Dendrogram analysis of protein sequences for known flagellins from different members of the genus Clostridium. Protein sequences for C. botulinum FlaA1/A2 from strain Hall A and strain Bennett and FlaB from strain Bennett were compared by generating a dendrogram using the UPGMA and nearest-neighbor-joining methods in Bionumerics 4.5 with a large maximum gap size of 98 to accommodate flagellins with large differences in molecular mass. Flagellins indicated with an asterisk have been documented in the literature as expressed proteins. In the case of ORF pairs, where it was not specified which was expressed, both ORFs were given an asterisk. Gray shaded boxes show subclusters containing C. botulinum flagellins. C. botulinum Hall A FlaA1 and FlaA2 sequences were obtained from the Hall A genome project at www.sanger.ac.uk/Projects/C_botulinum. For all other flagellin sequences, GenBank accession numbers are as follows: C. botulinum Bennett FlaA1 (DQ845000), FlaA2 (DQ845001), and FlaB (DQ658239.1); C. acetobutylicum ATCC 824 (genome strain) FlaC (AAC16553.1), CAC1634 (AAK79601.1), CAC1555 (AAK79522.1), CAC2211 (AAK80168.1), and CAC2167 (AAK80125.1); C. beijerinckii NCIMB 8052 CbeiDRAFT4550 (ZP_00907552.1) and CbeiDRAFT4535 (ZP_00907537.1); C. chauvoei FliC (BAB13814.1) and FliB (C) (BAB87728.1); C. difficile FliC (AAF09167.1); C. haemolyticum FliA (H) (BAB87738.1); C. novyi FliA (B) (BAB87737.1), FliB (A) (BAB87735.1), and FliA (A) (BAB87734.1); C. septicum FliA (S) (BAB87729.1), FliC (S) (BAB87732.1), and FliB (S) (BAB87730.1); C. tetani E88 (genome strain) CTC01679 (AAO36215.1), CTC01691 (AAO36226.1), and CTC01715 (AAO36250.1); C. thermocellum CtheDRAFT 2324 (ZP_00504695.1) and CtheDRAFT 2323 (ZP_00504694.1); C. tyrobutyricum Fla (CAB44444.1); and B. subtilis 168 genome strain Hag (NP_391416.1).

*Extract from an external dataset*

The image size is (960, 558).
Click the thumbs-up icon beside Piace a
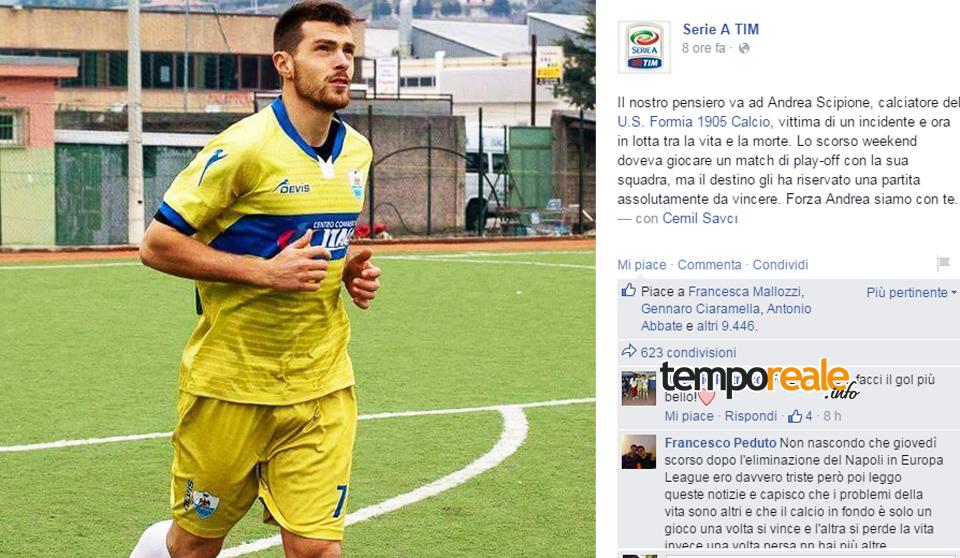[628, 290]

The scale above the dendrogram is proportional to the similarities between sequences. Bootstrap values from 2,000 simulations are included adjacent to each branch.

FIG. 6.

Dendrogram analysis of the DNA sequence of the flaVR. A dendrogram was constructed for the flaVR DNA sequences from 80 C. botulinum strains using the UPGMA with default settings followed by a global alignment and the nearest-neighbor-joining method incorporating the Kimura 2P parameter. The designation and BoNT serotype for each strain are listed to the right of the tree. Light gray bars flank flaVR sequences clustering into group I or group II. Dark gray bars flank sequences of assigned flaVR types within group I or group II. The scale above the dendrogram is proportional to evolutionary time, due to incorporation of the Kimura 2P parameter for nucleotide sequences. Bootstrap values from 2,000 simulations are included adjacent to each branch.